**Task description**. Go through the material under this sentence. Return every line holding "computer".

[Records for the exercise Boundary: Start]

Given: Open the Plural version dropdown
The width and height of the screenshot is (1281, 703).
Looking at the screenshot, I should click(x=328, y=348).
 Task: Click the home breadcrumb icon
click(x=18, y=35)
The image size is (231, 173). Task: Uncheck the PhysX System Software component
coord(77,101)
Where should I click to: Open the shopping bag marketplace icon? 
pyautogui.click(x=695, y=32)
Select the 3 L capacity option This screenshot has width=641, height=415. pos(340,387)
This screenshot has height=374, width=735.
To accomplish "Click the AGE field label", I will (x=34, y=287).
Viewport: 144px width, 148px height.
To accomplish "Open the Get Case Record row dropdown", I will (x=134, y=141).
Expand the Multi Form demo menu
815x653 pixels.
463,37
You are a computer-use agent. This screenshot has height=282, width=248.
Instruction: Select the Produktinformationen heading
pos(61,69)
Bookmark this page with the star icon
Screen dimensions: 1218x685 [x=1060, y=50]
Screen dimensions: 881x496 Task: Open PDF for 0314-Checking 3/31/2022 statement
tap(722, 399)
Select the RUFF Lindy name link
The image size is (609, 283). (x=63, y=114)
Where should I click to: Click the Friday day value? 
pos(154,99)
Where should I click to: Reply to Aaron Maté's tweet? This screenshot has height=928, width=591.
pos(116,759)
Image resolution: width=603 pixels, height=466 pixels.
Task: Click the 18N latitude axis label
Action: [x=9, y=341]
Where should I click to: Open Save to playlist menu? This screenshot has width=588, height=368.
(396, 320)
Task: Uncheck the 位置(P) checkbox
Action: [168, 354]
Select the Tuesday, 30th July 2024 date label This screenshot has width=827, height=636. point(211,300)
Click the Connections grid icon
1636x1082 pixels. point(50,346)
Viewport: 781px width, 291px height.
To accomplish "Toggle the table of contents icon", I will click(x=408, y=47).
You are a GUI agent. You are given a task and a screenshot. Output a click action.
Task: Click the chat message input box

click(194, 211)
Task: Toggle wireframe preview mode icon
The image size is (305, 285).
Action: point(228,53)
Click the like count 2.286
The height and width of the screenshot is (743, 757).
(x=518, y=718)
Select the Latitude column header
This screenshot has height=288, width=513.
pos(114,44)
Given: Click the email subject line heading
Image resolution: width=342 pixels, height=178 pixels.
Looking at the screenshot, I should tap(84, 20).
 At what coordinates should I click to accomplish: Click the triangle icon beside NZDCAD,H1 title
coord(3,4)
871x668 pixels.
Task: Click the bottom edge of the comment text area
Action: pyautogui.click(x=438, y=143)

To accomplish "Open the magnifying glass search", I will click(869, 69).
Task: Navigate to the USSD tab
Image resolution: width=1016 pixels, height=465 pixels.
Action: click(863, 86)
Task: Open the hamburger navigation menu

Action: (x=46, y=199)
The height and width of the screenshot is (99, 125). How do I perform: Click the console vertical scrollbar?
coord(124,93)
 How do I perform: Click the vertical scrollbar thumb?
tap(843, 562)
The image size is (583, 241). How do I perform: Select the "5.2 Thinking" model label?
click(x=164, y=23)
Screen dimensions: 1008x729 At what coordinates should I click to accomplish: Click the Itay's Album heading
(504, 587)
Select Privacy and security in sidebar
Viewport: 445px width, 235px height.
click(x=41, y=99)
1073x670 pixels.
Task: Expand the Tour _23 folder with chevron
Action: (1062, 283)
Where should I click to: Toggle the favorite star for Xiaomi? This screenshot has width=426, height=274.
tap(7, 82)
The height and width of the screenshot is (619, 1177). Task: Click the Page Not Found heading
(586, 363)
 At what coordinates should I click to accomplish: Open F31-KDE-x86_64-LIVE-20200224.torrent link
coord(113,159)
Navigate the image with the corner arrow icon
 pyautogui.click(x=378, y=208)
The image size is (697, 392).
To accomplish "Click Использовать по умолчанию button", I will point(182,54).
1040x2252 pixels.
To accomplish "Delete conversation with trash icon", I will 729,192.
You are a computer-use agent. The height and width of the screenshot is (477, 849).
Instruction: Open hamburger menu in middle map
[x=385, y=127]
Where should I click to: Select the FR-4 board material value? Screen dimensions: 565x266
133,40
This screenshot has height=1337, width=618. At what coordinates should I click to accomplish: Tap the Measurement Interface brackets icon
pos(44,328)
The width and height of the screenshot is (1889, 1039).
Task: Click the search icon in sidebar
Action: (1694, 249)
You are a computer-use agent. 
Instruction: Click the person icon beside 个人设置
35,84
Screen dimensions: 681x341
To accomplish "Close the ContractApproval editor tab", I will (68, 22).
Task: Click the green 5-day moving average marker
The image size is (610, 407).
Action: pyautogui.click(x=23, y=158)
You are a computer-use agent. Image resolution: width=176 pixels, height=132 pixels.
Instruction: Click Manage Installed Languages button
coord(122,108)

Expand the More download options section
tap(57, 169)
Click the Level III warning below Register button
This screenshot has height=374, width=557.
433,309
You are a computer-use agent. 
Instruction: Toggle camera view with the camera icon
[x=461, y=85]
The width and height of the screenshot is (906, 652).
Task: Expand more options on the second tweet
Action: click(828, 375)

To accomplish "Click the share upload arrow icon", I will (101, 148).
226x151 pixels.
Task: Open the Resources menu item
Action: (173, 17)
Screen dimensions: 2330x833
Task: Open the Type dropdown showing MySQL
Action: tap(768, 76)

[Records for the exercise Boundary: End]

**Response**.
You are a computer-use agent. This screenshot has height=282, width=248.
You are a computer-use agent. The height and width of the screenshot is (477, 849).
You are a computer-use agent. 
You are a computer-use agent. Image resolution: width=176 pixels, height=132 pixels.
You are a computer-use agent. 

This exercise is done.